If observed what happened in Italy in northern region is possible to verify a rapid outbreak in a wide region and this not explain why in other region this not happened.

It was suggested that a Patient Zero was the unique responsible of this rapid evolution, a patient coming from whuhan.

But the relevant question is: it is possible that this traveller from wuhan arrived only in airport of norther Italy big cities and not in south of Italy?

Chinese community is currently present in all Italy.

So it can be interesting to verify also other hypotesys in diffusion and also related air-borne indoor and outdoor mediated - Carried by Particulate matter or by other phenomena (dust storm for MERS).

The same the wind speeds [12,22,24] effect in all this condition as well as air pollution. Related this It is interesting to observe also that "the Ministry of Health regulations (in Britain) in the 1940s stipulated that smallpox hospitals should be "at least a quarter of 1 mile from another institution or a population of 200, and at least 1 mile from a population of 600" [3].

And in Small-pox "in many of the observed long-range transmissions, there was a temporal association between potential exposure to a known case and illness" [19].

"Our data imply the possibility of long-range kind of transport of influenza virus" [3]. Observing the diffusion of Covid-19 is possible to verify a diffusion from east to ovest then a gradient north south of the world and in some countries like USA a vector diffusion whit more cases in ovest region vs. the other .

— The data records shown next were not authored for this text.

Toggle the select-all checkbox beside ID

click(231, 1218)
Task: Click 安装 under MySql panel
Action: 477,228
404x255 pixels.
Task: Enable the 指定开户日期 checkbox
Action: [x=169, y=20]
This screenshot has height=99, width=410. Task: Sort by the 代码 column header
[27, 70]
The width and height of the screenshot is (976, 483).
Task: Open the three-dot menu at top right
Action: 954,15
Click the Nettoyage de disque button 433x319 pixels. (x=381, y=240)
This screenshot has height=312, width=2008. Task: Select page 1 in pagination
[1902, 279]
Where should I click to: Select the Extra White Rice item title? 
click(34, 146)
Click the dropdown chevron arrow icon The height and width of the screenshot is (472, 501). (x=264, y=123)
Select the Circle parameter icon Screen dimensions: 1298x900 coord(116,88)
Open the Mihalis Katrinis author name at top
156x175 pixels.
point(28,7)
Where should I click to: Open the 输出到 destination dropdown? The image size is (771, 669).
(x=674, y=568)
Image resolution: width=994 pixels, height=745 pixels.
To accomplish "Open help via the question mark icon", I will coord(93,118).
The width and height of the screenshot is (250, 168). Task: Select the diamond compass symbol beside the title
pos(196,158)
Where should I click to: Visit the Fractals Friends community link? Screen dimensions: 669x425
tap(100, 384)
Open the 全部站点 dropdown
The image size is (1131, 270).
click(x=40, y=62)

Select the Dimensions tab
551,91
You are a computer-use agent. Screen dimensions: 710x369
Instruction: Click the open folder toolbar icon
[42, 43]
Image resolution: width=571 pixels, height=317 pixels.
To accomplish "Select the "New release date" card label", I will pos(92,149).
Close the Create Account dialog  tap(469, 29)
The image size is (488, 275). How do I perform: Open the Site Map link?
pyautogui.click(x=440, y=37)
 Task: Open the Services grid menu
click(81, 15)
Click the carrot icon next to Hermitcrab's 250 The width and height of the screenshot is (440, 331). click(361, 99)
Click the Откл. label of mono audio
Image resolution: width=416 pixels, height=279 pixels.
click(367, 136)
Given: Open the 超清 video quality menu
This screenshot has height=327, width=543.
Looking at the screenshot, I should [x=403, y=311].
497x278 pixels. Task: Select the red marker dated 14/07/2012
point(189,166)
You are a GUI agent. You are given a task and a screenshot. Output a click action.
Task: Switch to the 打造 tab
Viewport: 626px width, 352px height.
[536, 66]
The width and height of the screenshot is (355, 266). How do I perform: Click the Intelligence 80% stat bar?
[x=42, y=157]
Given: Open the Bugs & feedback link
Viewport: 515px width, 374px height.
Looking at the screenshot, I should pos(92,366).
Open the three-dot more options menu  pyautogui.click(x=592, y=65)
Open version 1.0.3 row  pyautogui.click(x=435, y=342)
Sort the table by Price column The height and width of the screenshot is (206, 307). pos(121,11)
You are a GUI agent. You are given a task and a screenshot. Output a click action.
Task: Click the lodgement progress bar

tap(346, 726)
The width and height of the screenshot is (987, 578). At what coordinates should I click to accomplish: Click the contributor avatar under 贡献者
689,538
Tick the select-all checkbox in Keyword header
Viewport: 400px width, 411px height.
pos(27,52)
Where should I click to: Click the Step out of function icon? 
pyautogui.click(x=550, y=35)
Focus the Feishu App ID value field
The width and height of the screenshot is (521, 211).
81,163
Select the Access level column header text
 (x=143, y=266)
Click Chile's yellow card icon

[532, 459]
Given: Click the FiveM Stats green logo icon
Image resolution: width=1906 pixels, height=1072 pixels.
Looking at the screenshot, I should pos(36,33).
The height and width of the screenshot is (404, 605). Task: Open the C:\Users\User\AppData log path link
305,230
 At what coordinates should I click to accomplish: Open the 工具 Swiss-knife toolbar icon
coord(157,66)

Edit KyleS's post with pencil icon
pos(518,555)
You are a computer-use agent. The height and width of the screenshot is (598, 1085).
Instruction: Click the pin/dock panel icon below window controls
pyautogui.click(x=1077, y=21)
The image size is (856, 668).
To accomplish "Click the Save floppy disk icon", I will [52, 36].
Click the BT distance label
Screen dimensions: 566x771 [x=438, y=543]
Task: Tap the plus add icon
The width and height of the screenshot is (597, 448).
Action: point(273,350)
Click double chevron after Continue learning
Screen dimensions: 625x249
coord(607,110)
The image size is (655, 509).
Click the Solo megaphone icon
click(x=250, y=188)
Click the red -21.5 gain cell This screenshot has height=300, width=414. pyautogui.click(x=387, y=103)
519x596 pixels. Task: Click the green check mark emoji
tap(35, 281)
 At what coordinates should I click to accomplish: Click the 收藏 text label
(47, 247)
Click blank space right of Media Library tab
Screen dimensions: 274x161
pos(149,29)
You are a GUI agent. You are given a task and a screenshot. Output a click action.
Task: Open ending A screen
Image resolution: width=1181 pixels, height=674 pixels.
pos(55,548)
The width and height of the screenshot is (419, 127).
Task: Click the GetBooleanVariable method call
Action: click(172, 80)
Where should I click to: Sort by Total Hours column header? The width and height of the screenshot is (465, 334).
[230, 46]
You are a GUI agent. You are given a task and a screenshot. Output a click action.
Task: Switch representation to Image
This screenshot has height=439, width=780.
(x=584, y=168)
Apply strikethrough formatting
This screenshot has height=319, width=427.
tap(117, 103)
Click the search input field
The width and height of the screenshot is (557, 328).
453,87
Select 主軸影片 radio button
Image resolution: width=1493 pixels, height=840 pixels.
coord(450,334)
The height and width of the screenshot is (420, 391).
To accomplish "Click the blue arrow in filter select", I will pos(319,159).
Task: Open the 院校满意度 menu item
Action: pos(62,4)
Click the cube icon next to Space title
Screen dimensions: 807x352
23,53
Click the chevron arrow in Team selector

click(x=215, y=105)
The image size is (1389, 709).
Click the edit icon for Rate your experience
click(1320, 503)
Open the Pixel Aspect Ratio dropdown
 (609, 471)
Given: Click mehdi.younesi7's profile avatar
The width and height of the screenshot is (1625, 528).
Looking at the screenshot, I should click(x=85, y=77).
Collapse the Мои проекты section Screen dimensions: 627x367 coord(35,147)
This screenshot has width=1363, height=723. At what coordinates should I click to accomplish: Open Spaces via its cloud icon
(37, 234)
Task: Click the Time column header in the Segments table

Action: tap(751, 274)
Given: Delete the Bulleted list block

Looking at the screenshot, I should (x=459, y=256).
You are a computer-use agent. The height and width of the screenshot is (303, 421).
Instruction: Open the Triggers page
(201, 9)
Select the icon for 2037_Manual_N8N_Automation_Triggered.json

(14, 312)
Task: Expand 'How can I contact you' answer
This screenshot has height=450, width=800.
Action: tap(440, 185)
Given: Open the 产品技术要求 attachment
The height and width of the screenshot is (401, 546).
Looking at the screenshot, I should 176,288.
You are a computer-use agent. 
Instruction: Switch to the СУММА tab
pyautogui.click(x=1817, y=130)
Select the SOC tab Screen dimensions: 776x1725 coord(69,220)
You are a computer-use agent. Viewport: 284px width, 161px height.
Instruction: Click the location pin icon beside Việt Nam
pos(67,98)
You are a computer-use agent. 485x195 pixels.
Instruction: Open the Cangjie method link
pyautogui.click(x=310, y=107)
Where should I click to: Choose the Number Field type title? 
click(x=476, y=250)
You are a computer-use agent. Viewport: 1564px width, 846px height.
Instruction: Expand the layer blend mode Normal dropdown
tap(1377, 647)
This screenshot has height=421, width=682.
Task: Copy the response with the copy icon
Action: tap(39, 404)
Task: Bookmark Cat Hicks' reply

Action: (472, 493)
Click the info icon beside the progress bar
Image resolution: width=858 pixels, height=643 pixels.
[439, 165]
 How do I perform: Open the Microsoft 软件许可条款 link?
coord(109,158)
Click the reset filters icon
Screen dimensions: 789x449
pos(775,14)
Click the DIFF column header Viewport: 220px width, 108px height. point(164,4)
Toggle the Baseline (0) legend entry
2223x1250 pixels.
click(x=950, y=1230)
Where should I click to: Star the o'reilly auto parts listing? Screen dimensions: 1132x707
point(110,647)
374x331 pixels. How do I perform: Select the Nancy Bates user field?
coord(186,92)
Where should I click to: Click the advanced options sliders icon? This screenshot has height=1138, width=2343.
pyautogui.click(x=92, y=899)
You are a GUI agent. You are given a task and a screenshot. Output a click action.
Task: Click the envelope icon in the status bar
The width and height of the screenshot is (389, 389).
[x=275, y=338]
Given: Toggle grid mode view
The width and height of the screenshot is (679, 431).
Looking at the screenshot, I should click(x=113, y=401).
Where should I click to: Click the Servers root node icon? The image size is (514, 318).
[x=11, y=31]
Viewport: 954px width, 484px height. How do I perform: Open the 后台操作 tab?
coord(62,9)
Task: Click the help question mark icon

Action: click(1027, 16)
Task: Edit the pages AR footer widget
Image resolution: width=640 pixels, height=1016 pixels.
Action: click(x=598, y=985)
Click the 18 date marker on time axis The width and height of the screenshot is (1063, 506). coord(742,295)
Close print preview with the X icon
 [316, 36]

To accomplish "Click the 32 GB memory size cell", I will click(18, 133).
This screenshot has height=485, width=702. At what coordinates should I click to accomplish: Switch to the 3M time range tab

In china the majority of cases were not in the mountain region and in Italy there was a vector that moved from some Lombardia cities around towards some Emilia Rogmagna (PC) and towards Piemonte starting from the province near Lombardia first (like a vector in a circular diffusion from the centre of the first cluster to periferic).

It is interesting that in Italy there are many relevant great cities not involved with high level of Covid-19 disease: It is impossible that some Chinese from whuhan not arrived also in this as in other relevant north Italy cities. Interesting to verify that related COVID-19 in Italy "The number of deaths sharply decreases by moving toward the southern -regions that were on average about 2 °C warmer. The latter regions also had stronger wind roughly ranging between 12 km/h and 15 km/h. Northern regions were also slightly dryer (RH = 66%) than the Southern ones (RH = 73%)" [22].

And "among meteorological parameters, the average wind speed in 14 days has the highest correlation with the number of cases. The higher the wind speed is, the more the number of cases is" [24].

In this work various evidence related transmission on distance related other virus are reported to testify a common process of some virus (human and animals).


Related the evidence reported in this work, the wide range covered by this, involving various kind of virus and related humans and animal's field, is opinion of the authors that the hypotesys of air-borne outdoor transmission also on distance must be verified to better understand the rapid spread of coronavirus.

The presence of vectors in diffusion observed in various countries and continents are condition of relevant interest and need to be correctly explained.


This work is produced without any diagnostic or therapeutic intent, only to produce hypotesys of work to be submitted to the researcher for further investigations.